Abstract

Purpose Although initial nonoperative management of focal, perforated appendicitis in children is increasingly practiced, the need for subsequent interval appendectomy remains debated. We hypothesized that cost comparison would favor continued nonoperative management over routine interval appendectomy. Methods Decision tree analysis was used to compare continued nonoperative management with routine interval appendectomy after initial success with nonoperative management of perforated appendicitis. Outcome probabilities were obtained from literature review and cost estimates from the Kid's Inpatient Database. Sensitivity analyses were performed on the 2 most influential variables in the model, the probability of successful nonoperative management and the costs associated with successful observation.
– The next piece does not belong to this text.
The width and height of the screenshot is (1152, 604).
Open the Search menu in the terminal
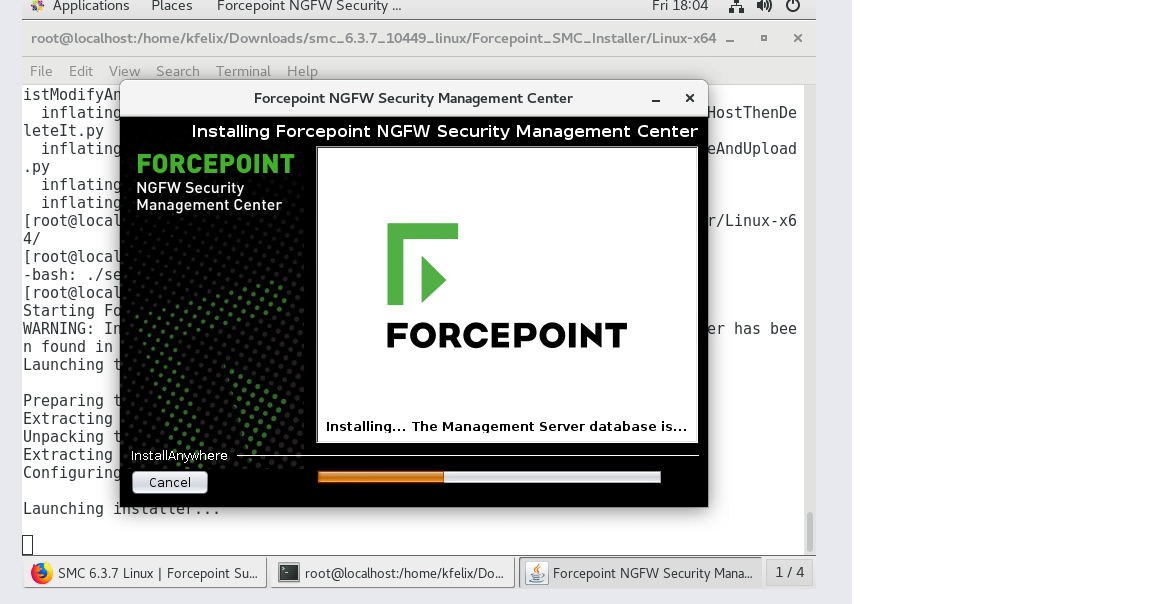coord(177,71)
Monte Carlo simulation was performed using the range of cost estimates. Results Costs for continued nonoperative observation were estimated at $3080.78 as compared to $5034.58 for the interval appendectomy. Sensitivity analysis confirms a cost savings for nonoperative management as long as the likelihood of successful observation exceeds 60%. As the cost of nonoperative management increased, the required probability for its success also increased. Using wide distributions for both probability estimates as well as costs, Monte Carlo simulation favored continued observation in 75% of scenarios. Conclusion Continued nonoperative management has a cost advantage over routine interval appendectomy after initial success with conservative management in children with focal, perforated appendicitis.